**Directions**
Reproduce the entries exactly and omit the pictures.

**Input**
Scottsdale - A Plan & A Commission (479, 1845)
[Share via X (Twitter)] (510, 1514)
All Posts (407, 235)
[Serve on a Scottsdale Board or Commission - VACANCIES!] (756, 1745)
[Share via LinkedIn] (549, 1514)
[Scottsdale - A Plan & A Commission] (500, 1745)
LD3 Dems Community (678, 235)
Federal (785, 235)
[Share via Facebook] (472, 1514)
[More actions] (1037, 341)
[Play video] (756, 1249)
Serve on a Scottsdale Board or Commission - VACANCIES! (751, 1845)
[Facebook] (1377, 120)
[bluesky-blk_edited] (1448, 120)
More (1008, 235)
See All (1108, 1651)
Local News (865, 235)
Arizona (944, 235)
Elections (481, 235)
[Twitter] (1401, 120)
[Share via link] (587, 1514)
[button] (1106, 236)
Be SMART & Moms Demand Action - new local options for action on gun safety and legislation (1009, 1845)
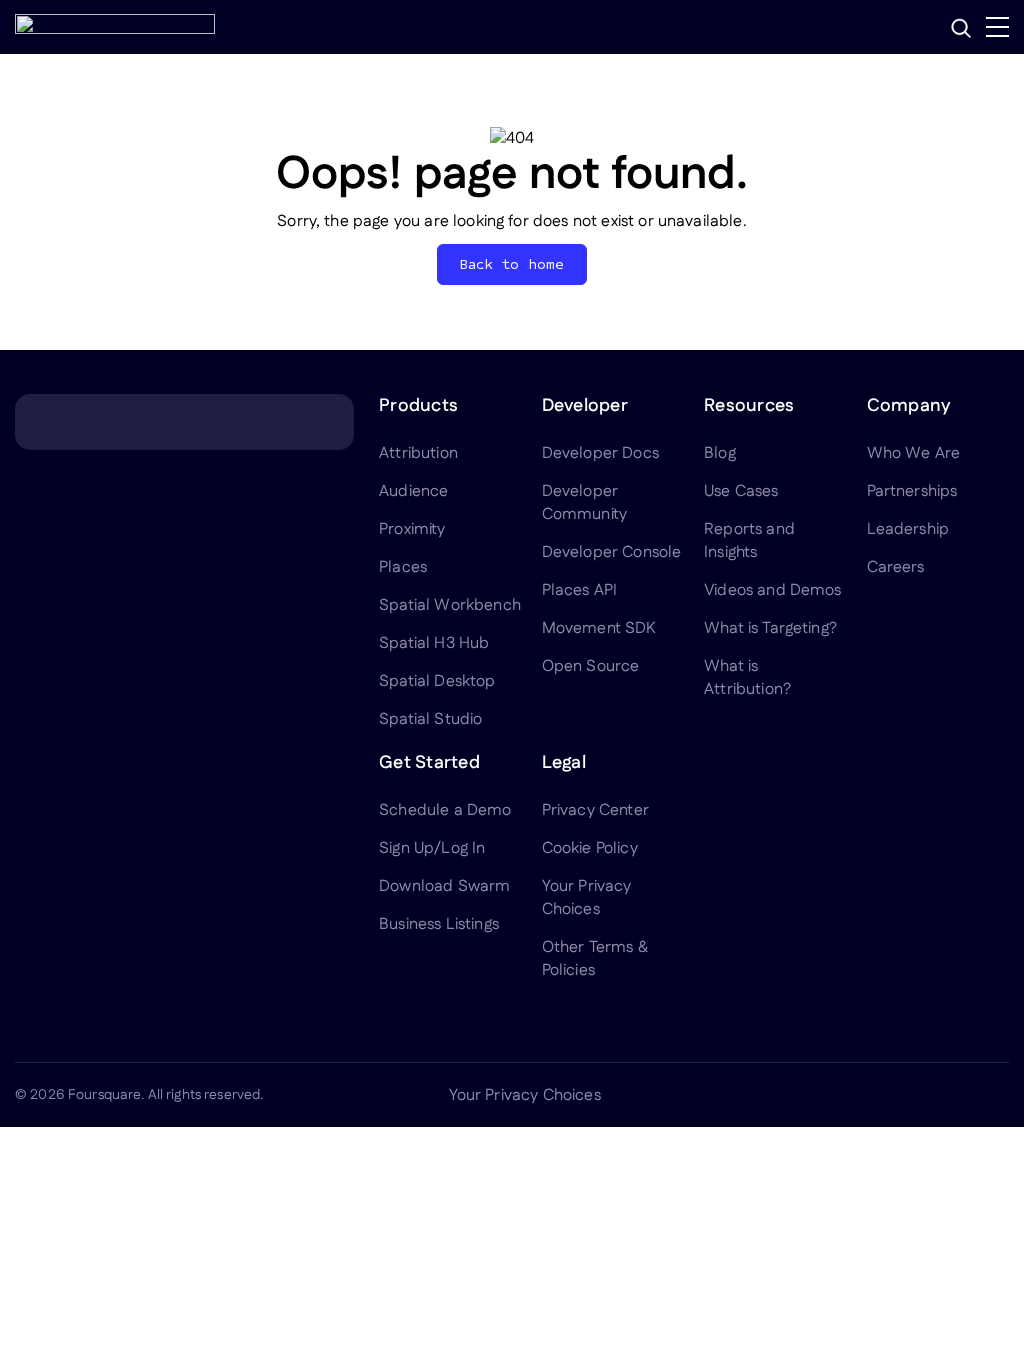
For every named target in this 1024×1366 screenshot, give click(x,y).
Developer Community (584, 503)
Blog (720, 453)
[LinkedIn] (805, 1095)
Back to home (512, 264)
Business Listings (439, 924)
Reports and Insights (749, 541)
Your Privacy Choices (587, 898)
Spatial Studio (430, 719)
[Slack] (997, 1095)
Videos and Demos (773, 590)
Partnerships (912, 491)
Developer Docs (600, 453)
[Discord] (901, 1095)
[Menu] (997, 27)
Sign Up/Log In (432, 848)
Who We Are (914, 453)
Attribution (418, 453)
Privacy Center (595, 810)
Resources (749, 406)
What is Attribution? (747, 678)
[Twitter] (853, 1095)
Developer (585, 406)
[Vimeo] (949, 1095)
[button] (961, 28)
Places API (580, 590)
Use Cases (741, 491)
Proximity (412, 529)
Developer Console (612, 552)
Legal (564, 763)
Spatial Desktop (437, 681)
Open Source (591, 666)
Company (909, 406)
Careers (896, 567)
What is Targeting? (770, 628)
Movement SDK (599, 628)
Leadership (908, 529)
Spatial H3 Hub (434, 643)
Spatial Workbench (450, 605)
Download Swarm (444, 886)
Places (403, 567)
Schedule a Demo (445, 810)
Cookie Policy (590, 848)
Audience (413, 491)
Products (418, 406)
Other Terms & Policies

**Answer to this exercise**
Scottsdale - A Plan & A Commission (479, 1845)
[Share via X (Twitter)] (510, 1514)
All Posts (407, 235)
[Serve on a Scottsdale Board or Commission - VACANCIES!] (756, 1745)
[Share via LinkedIn] (549, 1514)
[Scottsdale - A Plan & A Commission] (500, 1745)
LD3 Dems Community (678, 235)
Federal (785, 235)
[Share via Facebook] (472, 1514)
[More actions] (1037, 341)
[Play video] (756, 1249)
Serve on a Scottsdale Board or Commission - VACANCIES! (751, 1845)
[Facebook] (1377, 120)
[bluesky-blk_edited] (1448, 120)
More (1008, 235)
See All (1108, 1651)
Local News (865, 235)
Arizona (944, 235)
Elections (481, 235)
[Twitter] (1401, 120)
[Share via link] (587, 1514)
[button] (1106, 236)
Be SMART & Moms Demand Action - new local options for action on gun safety and legislation (1009, 1845)
For every named target in this 1024×1366 screenshot, give click(x,y).
Developer Community (584, 503)
Blog (720, 453)
[LinkedIn] (805, 1095)
Back to home (512, 264)
Business Listings (439, 924)
Reports and Insights (749, 541)
Your Privacy Choices (587, 898)
Spatial Studio (430, 719)
[Slack] (997, 1095)
Videos and Demos (773, 590)
Partnerships (912, 491)
Developer Docs (600, 453)
[Discord] (901, 1095)
[Menu] (997, 27)
Sign Up/Log In (432, 848)
Who We Are (914, 453)
Attribution (418, 453)
Privacy Center (595, 810)
Resources (749, 406)
What is Attribution? (747, 678)
[Twitter] (853, 1095)
Developer (585, 406)
[Vimeo] (949, 1095)
[button] (961, 28)
Places API (580, 590)
Use Cases (741, 491)
Proximity (412, 529)
Developer Console (612, 552)
Legal (564, 763)
Spatial Desktop (437, 681)
Open Source (591, 666)
Company (909, 406)
Careers (896, 567)
What is Targeting? (770, 628)
Movement SDK (599, 628)
Leadership (908, 529)
Spatial H3 Hub (434, 643)
Spatial Workbench (450, 605)
Download Swarm (444, 886)
Places (403, 567)
Schedule a Demo (445, 810)
Cookie Policy (590, 848)
Audience (413, 491)
Products (418, 406)
Other Terms & Policies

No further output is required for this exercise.